Our business depends on our estimate of the demand for the sugar products from our customers. We typically pre-order the sugar products from certain suppliers for the upcoming calendar year based on the annual forecasted demand. We constantly monitor our inventory levels and will place additional orders with the relevant suppliers when inventory levels run low. If we underestimate demand or have inadequate capacity due to conditions for which we are unable to meet the demand for the sugar products, we may place orders for fewer quantities of products than required, which could result in the loss of business. While we forecast the demand for the sugar products and accordingly plan our purchase volumes, any error in our forecast could result in a reduction in our profit margins and/or surplus or insufficient stock, which may result in additional storage cost and any surplus stock may not be sold in a timely manner, or at all. In the event we overestimate demand, we may incur additional costs to secure capacity from suppliers or purchase more products than required. Additionally, our inability to accurately forecast demand for our products may have an adverse effect on our business, financial condition, results of operations, cash flows and prospects.
Demand - Risk 2
We derive a significant portion of our revenue from sugar products and any reduction in demand or in the production of sugar products could have an adverse effect on our business, financial condition, results of operations, cash flows and prospects.
We derive a significant portion of our revenue from the sale and distribution of sugar products. For the fiscal years ended December 31, 2023, 2022 and 2021, our revenue from the sale of sugar products amounted to approximately US$116.4 million, US$154.8 million and US$135.1 million, or approximately 61.0%, 74.9% and 69.6% of our revenue, respectively. For details on the sugar products distributed by our Company, please see the section entitled "Item 4. Information on the Company – B. Business Overview – Our Main Business Activities – Sugar". Consequently, any reduction in demand or a temporary or permanent discontinuation of manufacturing of the sugar products by any of our suppliers could have an adverse effect on our business, financial condition, results of operations, cash flows and prospects.
Sales & Marketing2 | 3.9%
Sales & Marketing - Risk 1
We depend significantly on the procurement of finished products, and various factors may result in an inadequate supply or result in an increase in our costs in order to secure sufficient products to meet our deliverable requirements to customers.

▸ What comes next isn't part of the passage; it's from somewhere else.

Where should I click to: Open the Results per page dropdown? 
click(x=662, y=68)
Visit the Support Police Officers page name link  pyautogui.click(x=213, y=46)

Although all the finished commodity products are imported from global suppliers which are typically reliable, it is nevertheless possible for there to be an inadequate supply of finished commodity products due to a breach in performance obligation(s) by a certain supplier, by export restrictions imposed by governments of foreign countries from which we export the finished commodity products, or for any other reason, which could hamper our business and operations. Additionally, we estimate the transportation time for the export of the finished commodities several months in advance of the actual time that they are required by our customers, and any error in our estimate or any change in market conditions by the time the products are delivered may lead to a shortfall in the relevant sugar, rice, and oil and fat products to fulfill the orders placed by our customers. Even in situations where it is possible to meet our customers' requirements or demands, our inability to predict the transportation lead time may result in an increase in our costs if we are required to secure sufficient products from alternative sources or suppliers. Although we may seek to pass on some or all of any such additional costs to customers, we cannot assure you that we will be successful in doing so. This may adversely affect our business, financial condition, results of operations, cash flows and prospects.
It is also possible that from time to time, one or more of our existing suppliers may discontinue their supply of finished commodity products to us, and any inability on our part to procure the commodity products from alternative suppliers in a timely fashion, or on commercially acceptable terms, may adversely affect our operations. If, for any reason, primary suppliers curtail or discontinue their delivery of the commodity products to us in the quantities we need, or on commercially acceptable terms, our delivery schedules could be disrupted, and our business, financial condition, results of operations, cash flows and prospects could be adversely affected.
Sales & Marketing - Risk 2
Our inability to expand or effectively manage our distribution network may have an adverse effect on our business, financial condition, results of operations, cash flows and prospects.
Our customers in Asia, Africa and the Middle East are located in over 20 countries. In addition to traditional distribution channels, we have utilized third-party e-commerce platforms to market and distribute the sugar, rice, and oil and fat products. Our ability to expand and grow our product reach significantly depends on the reach and effective management of our distribution network. We continuously seek to increase the market penetration of our products by appointing new distributors targeted at different customer groups and geographies. We cannot assure you that we will be able to successfully identify or appoint new distributors or effectively manage our existing distribution network. If the terms offered to such distributors by our competitors are more favorable than those offered by us, distributors may decline to distribute our products and terminate their arrangements with us. We may be unable to appoint replacement distributors in a timely fashion, or at all, which may reduce our sales volumes and adversely affect our business, financial condition, results of operations, cash flows and prospects.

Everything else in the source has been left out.